Recorded data —
# # #

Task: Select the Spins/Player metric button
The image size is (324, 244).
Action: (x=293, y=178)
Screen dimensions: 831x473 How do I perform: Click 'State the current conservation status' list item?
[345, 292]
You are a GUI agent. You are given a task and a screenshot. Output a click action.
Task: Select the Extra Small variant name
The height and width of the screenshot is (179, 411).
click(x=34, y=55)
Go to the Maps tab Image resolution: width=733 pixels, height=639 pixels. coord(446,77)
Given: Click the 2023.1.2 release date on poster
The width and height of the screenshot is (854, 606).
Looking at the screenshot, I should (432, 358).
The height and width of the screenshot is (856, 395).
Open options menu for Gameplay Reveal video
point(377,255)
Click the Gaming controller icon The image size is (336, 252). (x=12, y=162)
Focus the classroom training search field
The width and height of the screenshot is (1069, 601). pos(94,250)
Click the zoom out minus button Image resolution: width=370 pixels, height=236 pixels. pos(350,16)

# # #

ACTION ITEM — Filter the records for lines containing the word "resolution" and copy each one.

REPLY TO THE TASK —
Go to the Maps tab Image resolution: width=733 pixels, height=639 pixels. coord(446,77)
Click the zoom out minus button Image resolution: width=370 pixels, height=236 pixels. pos(350,16)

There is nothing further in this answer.